Philadelphia Yearly Meeting of the Religious Society of Friends, or simply Philadelphia Yearly Meeting, or PYM, is the central organizing body for Quaker meetings in the Philadelphia, Pennsylvania, United States, area, including parts of Pennsylvania, Maryland, Delaware and New Jersey.

PYM is one of the oldest Yearly Meetings in the Religious Society of Friends. In 1827, it divided into two Meetings in the Hicksite/Orthodox schism, each Meeting claiming the title of Philadelphia Yearly Meeting. In this period the two Meetings were known by the location of their respective meetinghouses (Race Street and Arch Street). In 1955, the schism was healed and the two Meetings reunited. The Yearly Meeting is a member of Friends General Conference, the main national organization of unprogrammed Quaker Meetings. The Yearly Meeting is also a member of the National Council of Churches.

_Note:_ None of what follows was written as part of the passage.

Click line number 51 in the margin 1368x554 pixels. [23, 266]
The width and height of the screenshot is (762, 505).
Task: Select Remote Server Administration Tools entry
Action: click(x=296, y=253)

Westtown School, founded before the schism, and Haverford College and Bryn Mawr College became the educational mainstays of the Orthodox yearly meeting. George School and Swarthmore College were founded to provide education for the Hicksite students. While the schools remain under the indirect supervision of the reunited Yearly Meeting, both are functionally and financially independent of the Yearly Meeting, as are other Friends Schools in the area; they may be governed by members of the Society of Friends, but they are structurally independent of the Monthly and Yearly Meetings. The colleges have no formal relationship with the Meeting.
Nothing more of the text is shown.